**Task description**
Scan the entries and copy each line where the word "Given" is present.

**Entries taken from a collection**
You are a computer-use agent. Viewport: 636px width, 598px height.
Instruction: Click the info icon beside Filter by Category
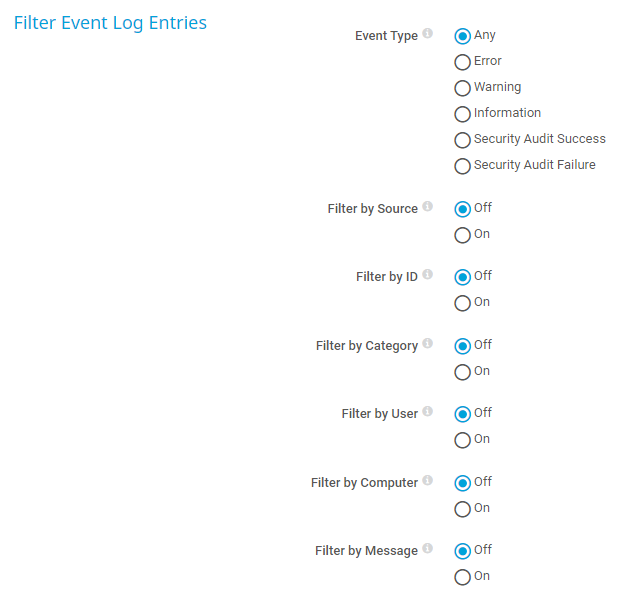point(428,344)
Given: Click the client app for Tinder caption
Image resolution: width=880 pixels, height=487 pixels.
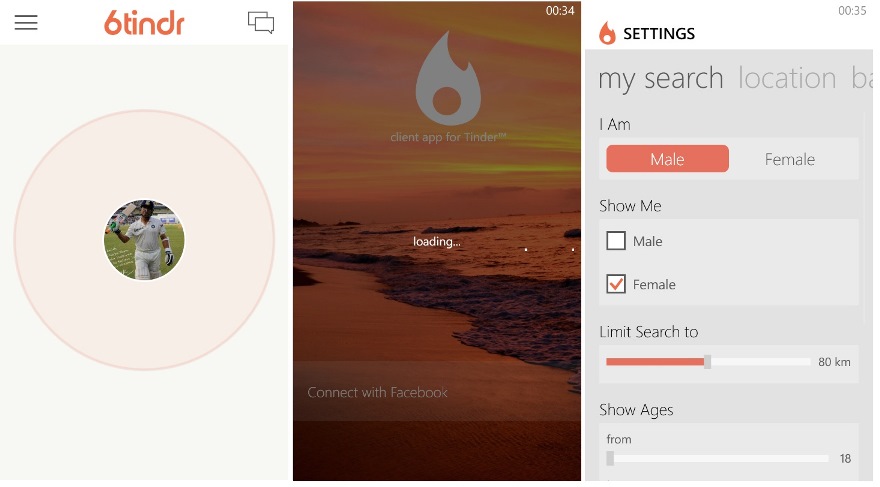Looking at the screenshot, I should click(448, 137).
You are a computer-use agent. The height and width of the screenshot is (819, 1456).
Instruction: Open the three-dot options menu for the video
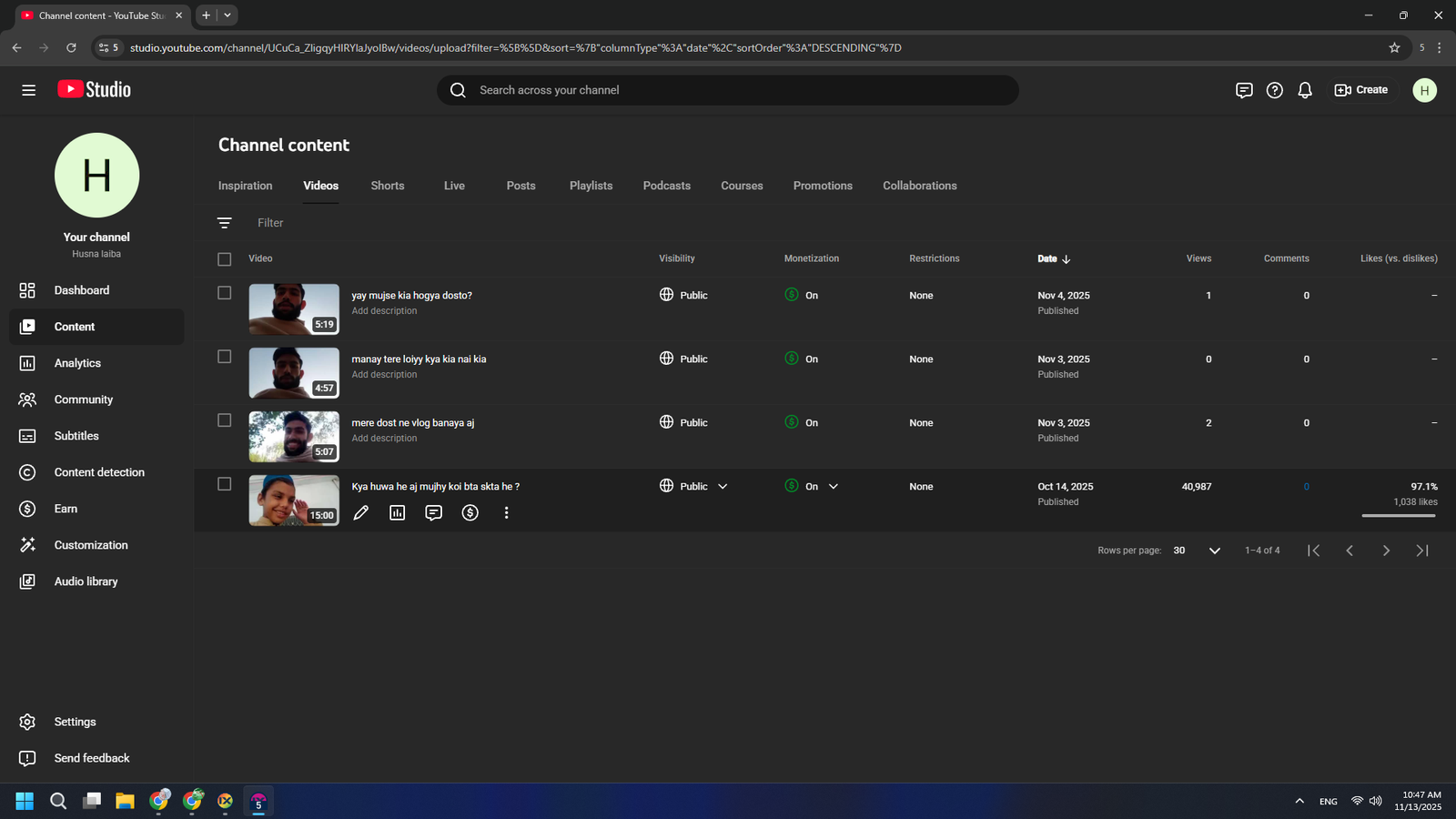point(507,513)
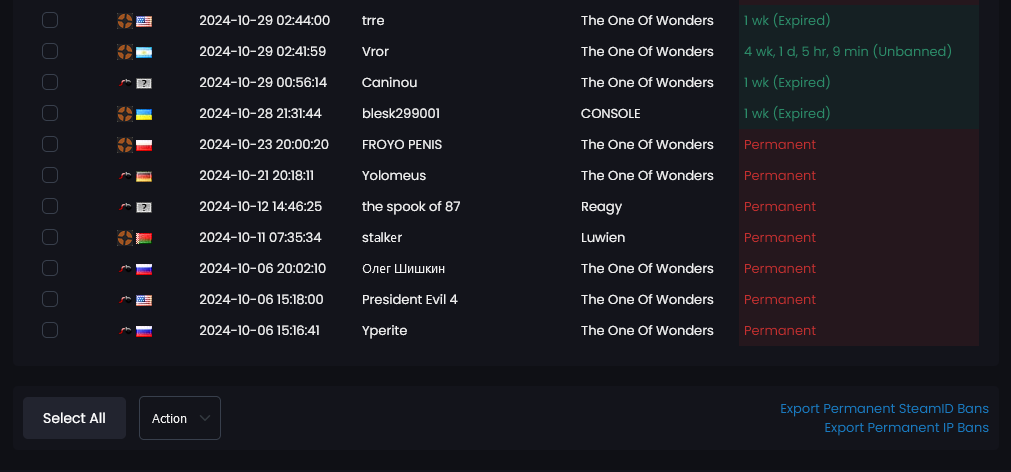The width and height of the screenshot is (1011, 472).
Task: Expand the spook of 87 ban details
Action: [x=496, y=206]
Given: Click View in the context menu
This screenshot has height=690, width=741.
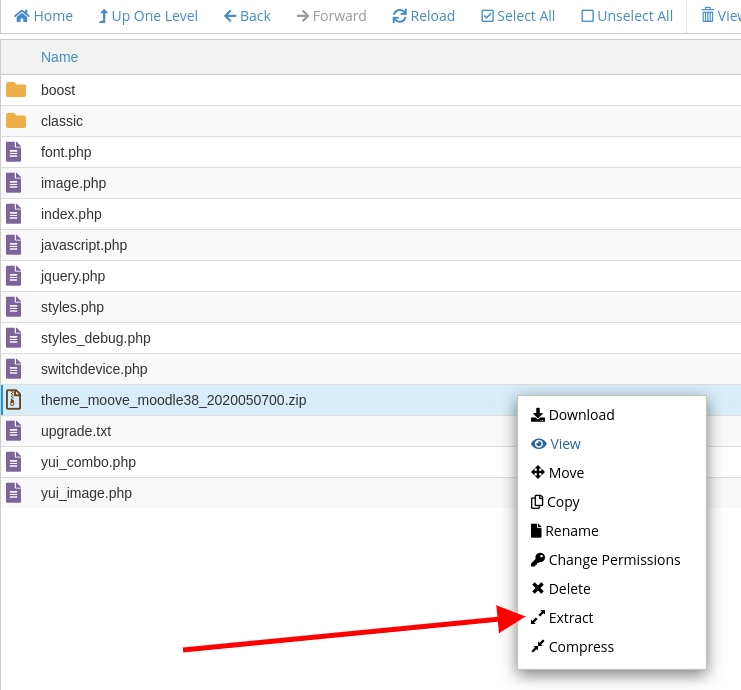Looking at the screenshot, I should click(x=564, y=444).
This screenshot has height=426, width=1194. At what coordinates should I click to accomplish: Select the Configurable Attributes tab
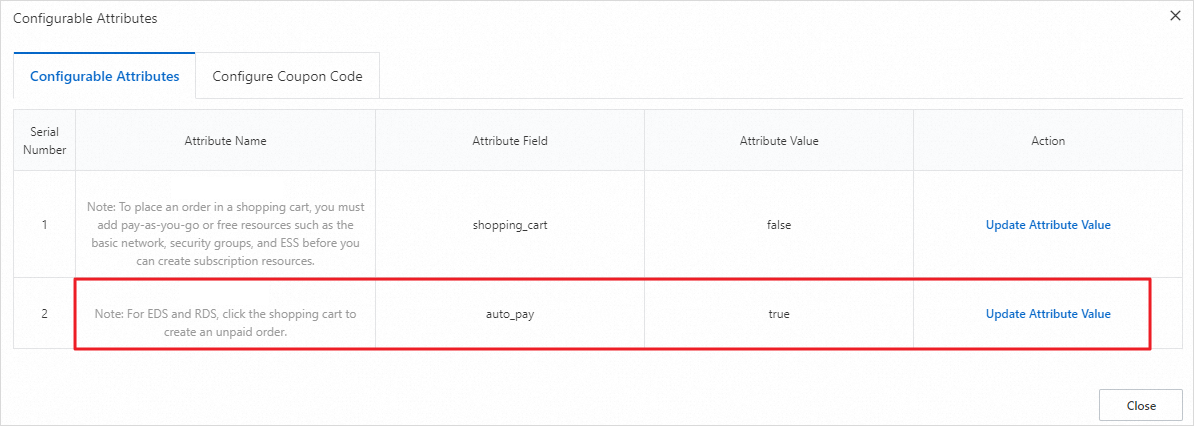point(105,76)
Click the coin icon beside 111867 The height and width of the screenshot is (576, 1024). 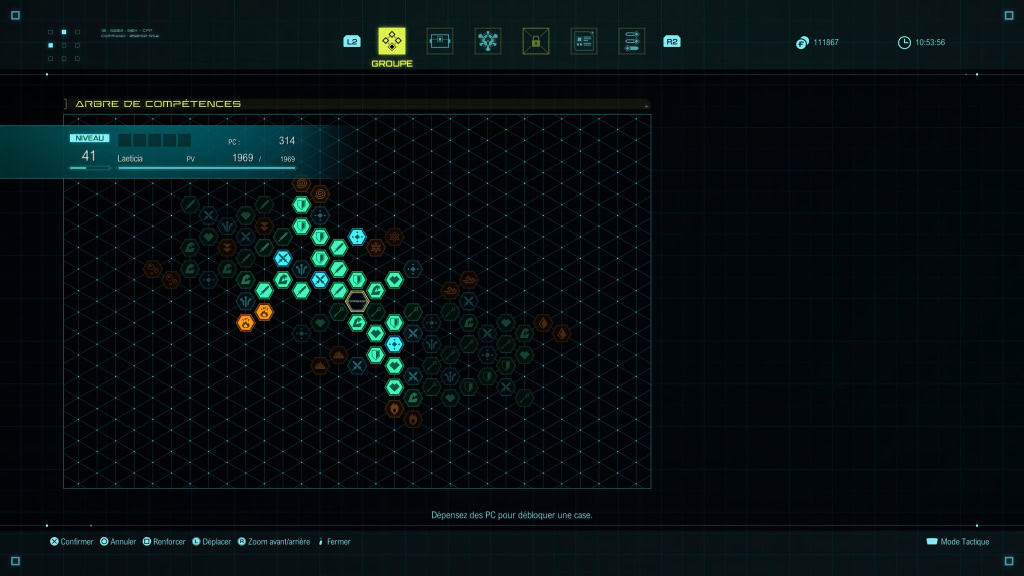coord(802,43)
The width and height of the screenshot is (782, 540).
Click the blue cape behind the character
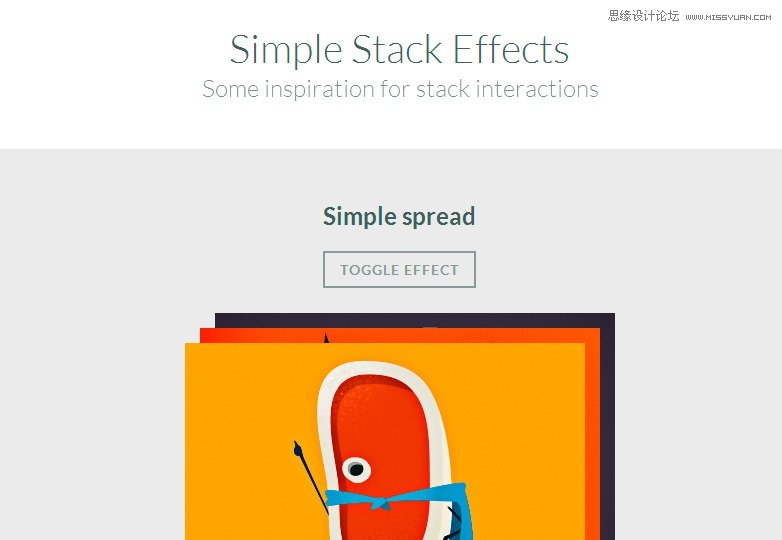coord(459,514)
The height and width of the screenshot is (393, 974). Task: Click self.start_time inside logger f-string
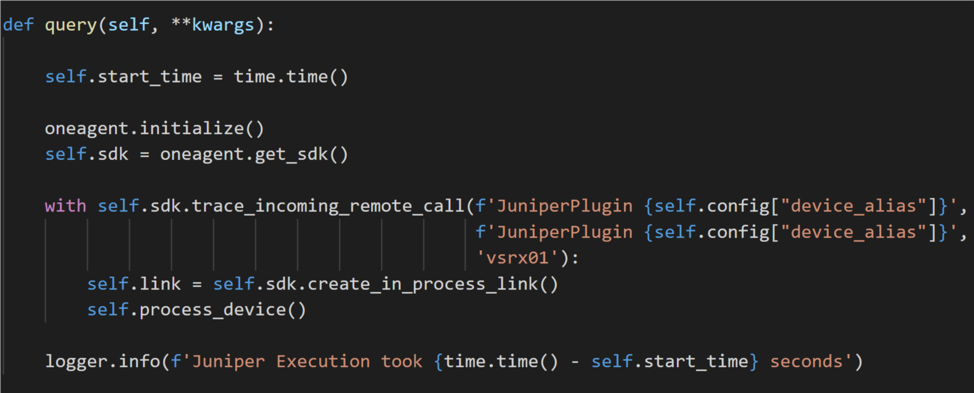click(670, 361)
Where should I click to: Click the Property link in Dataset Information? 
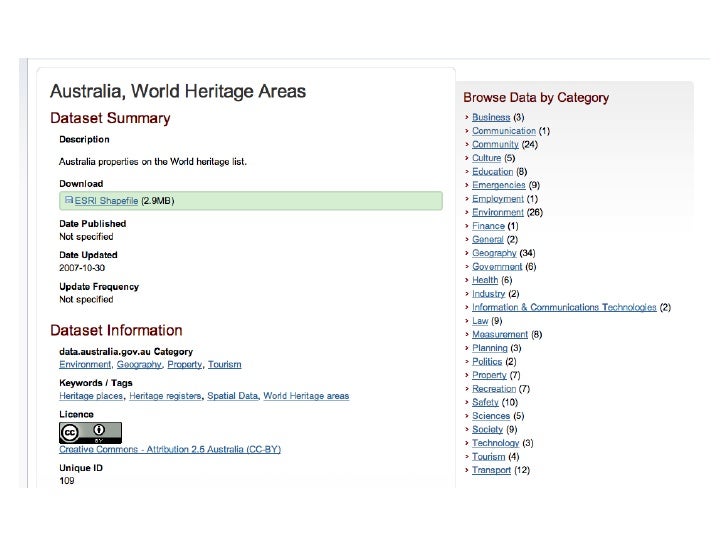(x=185, y=365)
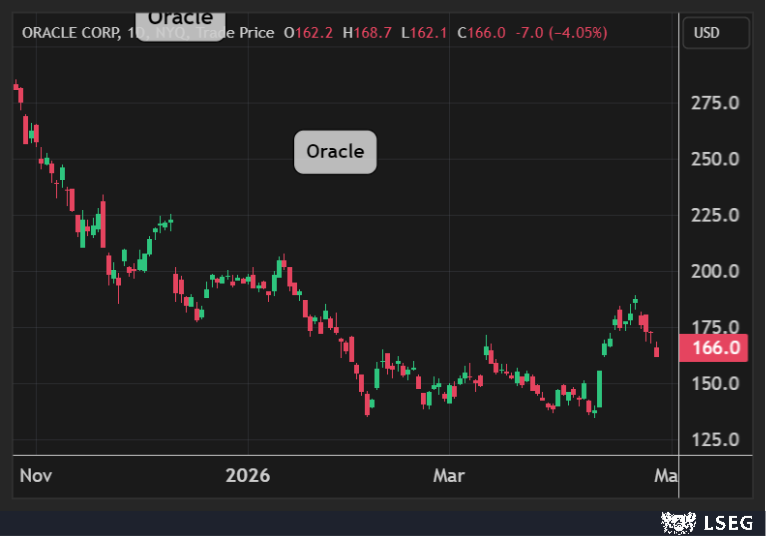This screenshot has width=766, height=536.
Task: Click the Mar label on time axis
Action: click(x=448, y=476)
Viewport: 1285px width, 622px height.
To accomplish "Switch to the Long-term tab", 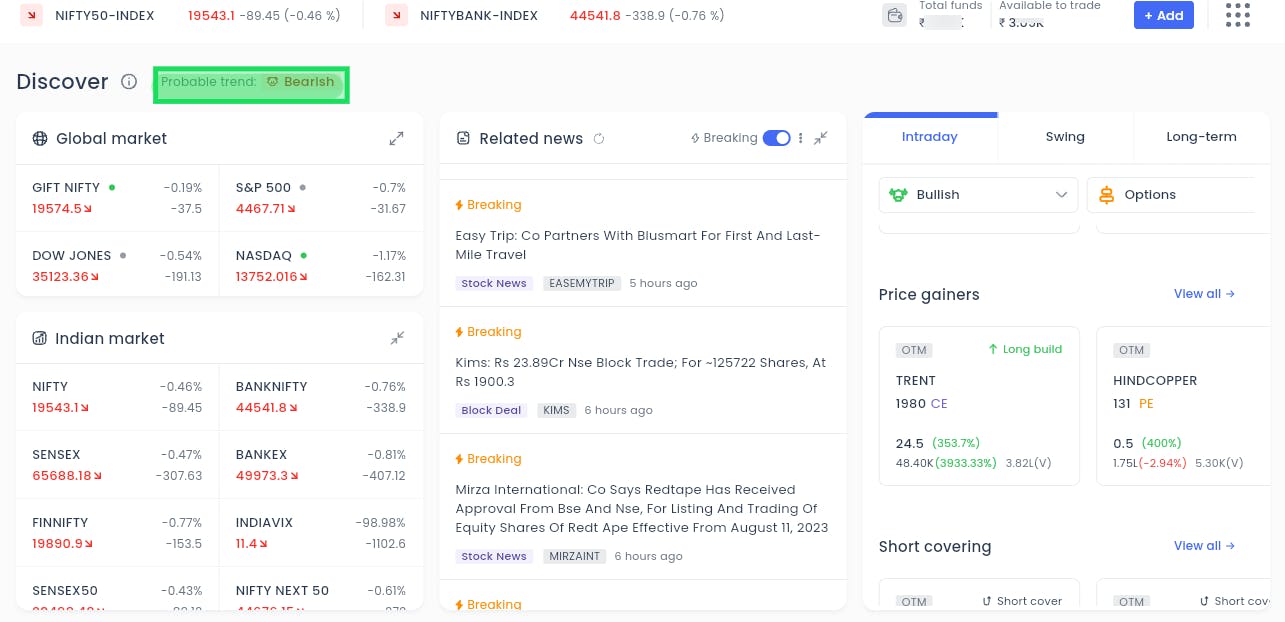I will tap(1201, 137).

**Answer to this problem**
Given: Click the client app for Tinder caption
Given: Click View in the context menu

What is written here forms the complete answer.